EXCERPTED RECORDS below:
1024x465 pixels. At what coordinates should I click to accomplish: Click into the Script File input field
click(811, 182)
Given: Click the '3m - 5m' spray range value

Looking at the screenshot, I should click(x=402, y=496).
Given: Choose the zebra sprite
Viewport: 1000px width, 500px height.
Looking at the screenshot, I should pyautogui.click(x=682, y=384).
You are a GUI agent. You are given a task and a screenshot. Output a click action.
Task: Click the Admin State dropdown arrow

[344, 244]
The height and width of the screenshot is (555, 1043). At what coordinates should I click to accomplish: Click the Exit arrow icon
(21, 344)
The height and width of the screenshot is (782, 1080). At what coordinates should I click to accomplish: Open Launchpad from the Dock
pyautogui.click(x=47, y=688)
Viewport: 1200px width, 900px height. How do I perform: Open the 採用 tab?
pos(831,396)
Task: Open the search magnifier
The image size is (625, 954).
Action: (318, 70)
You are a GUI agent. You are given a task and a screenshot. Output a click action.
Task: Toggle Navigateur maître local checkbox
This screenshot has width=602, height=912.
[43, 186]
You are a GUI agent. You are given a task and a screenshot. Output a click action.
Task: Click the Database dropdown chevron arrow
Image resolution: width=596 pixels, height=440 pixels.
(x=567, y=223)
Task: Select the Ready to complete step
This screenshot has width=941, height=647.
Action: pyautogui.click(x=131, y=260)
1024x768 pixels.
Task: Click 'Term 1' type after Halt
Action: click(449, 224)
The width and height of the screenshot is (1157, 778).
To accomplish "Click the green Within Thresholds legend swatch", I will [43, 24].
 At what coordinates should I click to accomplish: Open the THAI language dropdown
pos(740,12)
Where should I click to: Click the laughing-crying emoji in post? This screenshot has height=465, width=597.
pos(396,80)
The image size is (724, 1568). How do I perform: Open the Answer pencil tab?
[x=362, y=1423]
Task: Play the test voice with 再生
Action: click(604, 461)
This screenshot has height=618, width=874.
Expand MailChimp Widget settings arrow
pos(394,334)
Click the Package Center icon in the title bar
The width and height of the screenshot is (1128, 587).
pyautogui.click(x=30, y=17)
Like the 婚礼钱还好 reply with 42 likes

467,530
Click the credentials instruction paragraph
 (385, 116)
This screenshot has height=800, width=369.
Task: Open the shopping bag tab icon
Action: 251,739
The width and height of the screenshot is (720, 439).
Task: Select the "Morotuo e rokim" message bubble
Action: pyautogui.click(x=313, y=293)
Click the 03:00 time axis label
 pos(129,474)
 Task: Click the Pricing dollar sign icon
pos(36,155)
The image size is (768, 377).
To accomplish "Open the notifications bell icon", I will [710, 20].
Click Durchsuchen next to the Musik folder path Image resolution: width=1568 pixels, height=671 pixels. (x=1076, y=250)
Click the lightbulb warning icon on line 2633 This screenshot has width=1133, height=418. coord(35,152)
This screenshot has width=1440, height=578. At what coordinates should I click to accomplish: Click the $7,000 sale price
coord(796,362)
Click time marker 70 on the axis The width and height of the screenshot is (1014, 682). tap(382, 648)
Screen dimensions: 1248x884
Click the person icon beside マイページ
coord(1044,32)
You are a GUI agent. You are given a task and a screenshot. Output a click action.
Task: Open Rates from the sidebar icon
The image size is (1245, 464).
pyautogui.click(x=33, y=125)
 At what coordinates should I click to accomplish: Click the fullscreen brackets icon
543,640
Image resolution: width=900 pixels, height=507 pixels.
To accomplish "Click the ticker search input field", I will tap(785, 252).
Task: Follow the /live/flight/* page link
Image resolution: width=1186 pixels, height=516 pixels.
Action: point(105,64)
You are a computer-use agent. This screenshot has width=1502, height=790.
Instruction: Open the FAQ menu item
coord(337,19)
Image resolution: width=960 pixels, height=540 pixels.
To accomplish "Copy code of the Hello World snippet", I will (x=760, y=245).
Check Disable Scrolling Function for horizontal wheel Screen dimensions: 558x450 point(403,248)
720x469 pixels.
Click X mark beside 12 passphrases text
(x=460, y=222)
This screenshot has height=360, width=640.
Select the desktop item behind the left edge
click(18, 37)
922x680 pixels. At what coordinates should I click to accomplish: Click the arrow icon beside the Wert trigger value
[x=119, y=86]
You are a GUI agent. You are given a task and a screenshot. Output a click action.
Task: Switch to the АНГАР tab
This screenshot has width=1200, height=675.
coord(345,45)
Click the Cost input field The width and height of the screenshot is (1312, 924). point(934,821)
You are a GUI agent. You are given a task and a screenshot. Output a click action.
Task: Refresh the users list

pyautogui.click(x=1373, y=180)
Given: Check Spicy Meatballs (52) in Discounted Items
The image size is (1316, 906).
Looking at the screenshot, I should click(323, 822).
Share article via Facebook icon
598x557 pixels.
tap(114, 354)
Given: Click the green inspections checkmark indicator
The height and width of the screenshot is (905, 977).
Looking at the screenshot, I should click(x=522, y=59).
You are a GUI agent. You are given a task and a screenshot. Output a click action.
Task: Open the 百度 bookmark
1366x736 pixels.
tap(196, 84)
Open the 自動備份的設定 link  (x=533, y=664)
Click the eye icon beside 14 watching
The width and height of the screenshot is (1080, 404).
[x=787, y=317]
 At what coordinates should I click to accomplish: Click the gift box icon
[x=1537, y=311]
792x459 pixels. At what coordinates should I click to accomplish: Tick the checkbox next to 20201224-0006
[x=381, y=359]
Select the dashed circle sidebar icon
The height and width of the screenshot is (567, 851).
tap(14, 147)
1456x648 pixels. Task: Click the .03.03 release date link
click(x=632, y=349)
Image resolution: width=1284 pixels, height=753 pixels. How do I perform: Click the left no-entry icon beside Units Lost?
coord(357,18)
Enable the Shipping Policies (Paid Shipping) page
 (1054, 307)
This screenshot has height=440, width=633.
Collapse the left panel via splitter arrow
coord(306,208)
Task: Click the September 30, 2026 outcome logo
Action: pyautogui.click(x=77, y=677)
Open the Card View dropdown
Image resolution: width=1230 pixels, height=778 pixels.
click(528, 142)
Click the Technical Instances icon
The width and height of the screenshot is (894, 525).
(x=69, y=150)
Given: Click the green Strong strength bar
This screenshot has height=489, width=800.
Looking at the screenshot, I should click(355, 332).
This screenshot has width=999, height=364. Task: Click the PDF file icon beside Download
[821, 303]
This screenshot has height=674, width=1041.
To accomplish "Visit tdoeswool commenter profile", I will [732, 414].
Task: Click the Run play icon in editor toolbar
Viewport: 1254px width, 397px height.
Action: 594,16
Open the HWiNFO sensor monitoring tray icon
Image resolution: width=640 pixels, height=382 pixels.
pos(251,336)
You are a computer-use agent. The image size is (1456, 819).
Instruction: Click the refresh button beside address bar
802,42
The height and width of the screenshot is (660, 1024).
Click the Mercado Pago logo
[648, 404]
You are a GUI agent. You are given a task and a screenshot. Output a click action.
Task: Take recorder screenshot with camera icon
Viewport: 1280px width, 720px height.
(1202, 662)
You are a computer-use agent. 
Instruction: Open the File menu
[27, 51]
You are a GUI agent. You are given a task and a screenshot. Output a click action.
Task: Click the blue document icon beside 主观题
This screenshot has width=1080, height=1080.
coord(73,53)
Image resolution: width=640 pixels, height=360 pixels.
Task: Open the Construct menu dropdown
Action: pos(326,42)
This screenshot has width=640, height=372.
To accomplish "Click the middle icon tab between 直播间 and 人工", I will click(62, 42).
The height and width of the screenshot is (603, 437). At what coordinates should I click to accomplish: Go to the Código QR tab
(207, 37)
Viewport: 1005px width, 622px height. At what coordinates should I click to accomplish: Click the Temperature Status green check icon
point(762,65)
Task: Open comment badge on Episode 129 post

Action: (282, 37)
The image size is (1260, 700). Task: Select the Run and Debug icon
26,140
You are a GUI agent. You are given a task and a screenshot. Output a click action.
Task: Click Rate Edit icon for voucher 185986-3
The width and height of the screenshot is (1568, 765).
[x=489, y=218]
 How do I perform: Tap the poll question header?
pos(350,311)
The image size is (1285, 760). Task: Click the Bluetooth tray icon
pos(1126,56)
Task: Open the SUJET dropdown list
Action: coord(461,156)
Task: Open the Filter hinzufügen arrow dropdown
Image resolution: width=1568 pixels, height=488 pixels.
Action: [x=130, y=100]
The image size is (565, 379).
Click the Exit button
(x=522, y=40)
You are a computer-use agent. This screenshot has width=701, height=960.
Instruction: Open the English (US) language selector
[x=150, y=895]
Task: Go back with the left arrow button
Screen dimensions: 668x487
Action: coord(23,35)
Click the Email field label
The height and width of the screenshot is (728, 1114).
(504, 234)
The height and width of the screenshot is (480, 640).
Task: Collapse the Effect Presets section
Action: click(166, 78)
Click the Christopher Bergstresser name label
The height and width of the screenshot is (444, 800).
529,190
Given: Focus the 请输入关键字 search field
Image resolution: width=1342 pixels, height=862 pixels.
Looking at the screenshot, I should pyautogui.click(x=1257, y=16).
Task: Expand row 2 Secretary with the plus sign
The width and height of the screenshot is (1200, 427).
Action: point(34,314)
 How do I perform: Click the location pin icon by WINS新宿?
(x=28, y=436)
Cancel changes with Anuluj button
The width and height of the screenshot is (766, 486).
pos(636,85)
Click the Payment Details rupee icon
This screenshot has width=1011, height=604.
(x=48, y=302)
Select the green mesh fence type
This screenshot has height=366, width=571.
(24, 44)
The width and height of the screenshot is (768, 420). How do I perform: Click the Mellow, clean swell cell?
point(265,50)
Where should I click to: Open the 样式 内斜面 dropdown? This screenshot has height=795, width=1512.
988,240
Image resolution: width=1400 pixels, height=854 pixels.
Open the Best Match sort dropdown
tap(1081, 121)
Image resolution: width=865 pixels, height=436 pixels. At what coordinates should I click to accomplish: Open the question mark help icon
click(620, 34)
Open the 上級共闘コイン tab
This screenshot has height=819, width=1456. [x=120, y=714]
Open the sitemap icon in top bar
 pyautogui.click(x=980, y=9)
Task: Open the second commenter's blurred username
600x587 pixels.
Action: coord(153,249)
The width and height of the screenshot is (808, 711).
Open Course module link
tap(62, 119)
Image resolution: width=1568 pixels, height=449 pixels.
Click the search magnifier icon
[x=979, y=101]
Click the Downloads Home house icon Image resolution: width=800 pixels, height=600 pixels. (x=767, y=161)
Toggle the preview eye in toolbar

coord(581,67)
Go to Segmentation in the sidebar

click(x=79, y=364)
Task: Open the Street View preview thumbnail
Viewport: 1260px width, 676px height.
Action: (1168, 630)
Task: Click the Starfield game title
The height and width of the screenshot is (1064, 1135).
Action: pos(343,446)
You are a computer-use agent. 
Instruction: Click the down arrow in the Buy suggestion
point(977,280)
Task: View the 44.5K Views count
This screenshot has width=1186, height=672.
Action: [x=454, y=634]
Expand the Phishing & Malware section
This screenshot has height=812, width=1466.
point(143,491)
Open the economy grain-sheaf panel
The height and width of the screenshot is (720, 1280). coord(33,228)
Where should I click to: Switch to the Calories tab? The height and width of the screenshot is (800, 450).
End of EXCERPTED RECORDS.
**WORK TO BE COMPLETED**:
Read through the entries, then copy every line where the string "computer" is found.

**THE ANSWER**:
You are a computer-use agent. This screenshot has width=1502, height=790.
You are a computer-use agent. The image size is (1456, 819).
You are a computer-use agent. 
You are a computer-use agent. This screenshot has width=701, height=960.
You are a computer-use agent. 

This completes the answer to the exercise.